One
Rafael
Iam surrounded by a table of assholes.
Five of Chicago's most powerful, filthy rich men all sit around Redthorne's boardroom table drinking scotch and badmouthing each other like it is a competitive sport while we enjoy a game of poker.
Six men, including myself.
They are a motley crew of the smartest, most ruthless men I know. We've made billions. Built empires, crushed others. Made some friends who won't kill us the second we turn our back and plenty of friends who will.
They are men who will drop a man in one breath and send up a prayer for the widow they left behind with the next. Men who understand that mercy is a currency, and you only spend it when the return is worth more than the cost.
And they are men I would die for. They are my brothers when the world would rather see us dead and gone.
Our boardroom sits on the far edge of the thirty-second floor of Redthorne Holdings, wrapped in glass and steel. Up here it feels like we are kings watching over our kingdom. It's not far from the truth, either. We've cut out a decent sized territory for ourselves that has allowed us to thrive. But like every kingdom, we have our enemies. Only I never thought mine would come from within.
Night spreads across Chicago in wet, glittering layers, the streets slick from rain, the lights below smearing into long ribbons like someone took a brush to the city and dragged it across the midnight canvas.
Low thunder rolls in the distance, making this feel like one of those damn ambient videos my secretary is always putting on in the background. Only this is real life and the storm outside makes everything feel electric, as if it's only a matter of time before bad shit happens.
Or I'm a really jaded motherfucker.
A friend of mine reassures me that two things can be true at once.
Bleak and cold despite the choking heat of summer are the only two words eating at my thoughts as I consider the limited options I have before me. There's not much I won't do to secure my future and those of the men I have at my sides.
But go against my father? I would put him in a grave tonight if I knew it wouldn't start a fucking war among my ranks. He might be a bastard, but he has his loyalists among the men we have in our employ.
I push out of my chair and move to the large floor to ceiling window. Low rumbles of conversation carry on behind me and Itune it out for a few more minutes and tip my head back. I don't have the right after the shit I've done in this lifetime to ask for some help, but I send up a silent prayer that I'm either put out of my misery soon or I come up with a solution to my problem before my father calls again.
Speaking of…I take my phone out and eyeball the number of missed calls.
My gut clenches. I release a sigh, feeling my irritation grow. Fuck.
Not picking up for the last five times he's dialed in will send his blood pressure through the roof.
Would it be so bad to let the man off himself with his uncontrolled ire? Would be fitting. The asshole deserves the unceremonious burial I'd give him after he kicked it, too.
And then I would be free of the bastard and with clean hands.
It's not like the old fucker did anything to put the kind of money in our coffers that I have, but he doesn't see it that way. Never will, is my guess. I'm not my dead brother and will never measure up to his standards.
I roll a shoulder and work out the tight kinks forcing their way under my shoulder blades.
Too much old family drama is gnawing away at my brain tonight. I need to get laid and then shit-faced. In that order.
The room smells like polished wood and expensive cologne. Spirals of cigar smoke mingle with the scent of freshly minted Benjamins from the middle of the table.
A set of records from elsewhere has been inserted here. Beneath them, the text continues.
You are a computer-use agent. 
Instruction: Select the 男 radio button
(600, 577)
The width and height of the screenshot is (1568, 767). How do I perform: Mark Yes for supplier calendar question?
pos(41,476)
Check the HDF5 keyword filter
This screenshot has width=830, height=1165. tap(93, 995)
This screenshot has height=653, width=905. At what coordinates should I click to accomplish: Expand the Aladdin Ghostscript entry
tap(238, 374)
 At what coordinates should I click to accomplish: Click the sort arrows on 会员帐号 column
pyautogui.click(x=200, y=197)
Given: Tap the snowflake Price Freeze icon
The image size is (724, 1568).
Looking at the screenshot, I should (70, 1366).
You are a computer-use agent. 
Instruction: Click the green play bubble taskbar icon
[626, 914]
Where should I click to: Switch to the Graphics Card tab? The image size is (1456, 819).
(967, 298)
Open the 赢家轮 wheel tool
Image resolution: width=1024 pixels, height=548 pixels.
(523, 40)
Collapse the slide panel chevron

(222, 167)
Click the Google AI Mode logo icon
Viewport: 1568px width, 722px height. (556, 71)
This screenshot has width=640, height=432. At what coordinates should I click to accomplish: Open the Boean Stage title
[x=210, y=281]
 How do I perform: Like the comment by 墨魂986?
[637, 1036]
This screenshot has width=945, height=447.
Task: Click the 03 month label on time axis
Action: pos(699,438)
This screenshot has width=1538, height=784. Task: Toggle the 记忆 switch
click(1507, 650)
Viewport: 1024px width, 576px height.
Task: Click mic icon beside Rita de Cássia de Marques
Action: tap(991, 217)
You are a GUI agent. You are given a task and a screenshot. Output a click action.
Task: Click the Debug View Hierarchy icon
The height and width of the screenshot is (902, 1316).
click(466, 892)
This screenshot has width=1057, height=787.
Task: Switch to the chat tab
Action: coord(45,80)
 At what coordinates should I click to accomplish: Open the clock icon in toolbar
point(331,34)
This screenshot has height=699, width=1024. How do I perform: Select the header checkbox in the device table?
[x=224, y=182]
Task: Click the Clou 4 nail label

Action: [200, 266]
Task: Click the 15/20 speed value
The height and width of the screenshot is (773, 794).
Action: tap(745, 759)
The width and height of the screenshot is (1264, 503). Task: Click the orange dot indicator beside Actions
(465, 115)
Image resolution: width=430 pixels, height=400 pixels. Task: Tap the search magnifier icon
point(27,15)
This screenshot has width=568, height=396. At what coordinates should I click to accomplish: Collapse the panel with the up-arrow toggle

Drake Moses, the man who could shut this city down without palming a weapon, sits to my left with his silvering hair impeccably groomed and his sleeves rolled to the elbow like a man who has never confused power with needing to look like the billions he's worth. He controls the unions, the dockworkers, the trucking routes, the concrete veins that keep Chicago breathing and growing. When Drake says no, the whole city feels it in its stomach like a gut punch. My oldest friend is quiet tonight, which means he is thinking, and when Drake Moses thinks, someone is about to have a very shitty week. Or end up dead.
I already feel sorry for the poor fucker, whoever they are.
He gestures toward my cards with a tattooed finger. "You okay, brother? You done for the evening?"
Drake shuffles his hand of cards closed, that I suspect is a royal flush, wearing his usual mask of indifference.
I give a stiff nod and jut my chin toward my abandoned hand of cards at the head of the table. "Yeah. Count me out. I'm done for the night."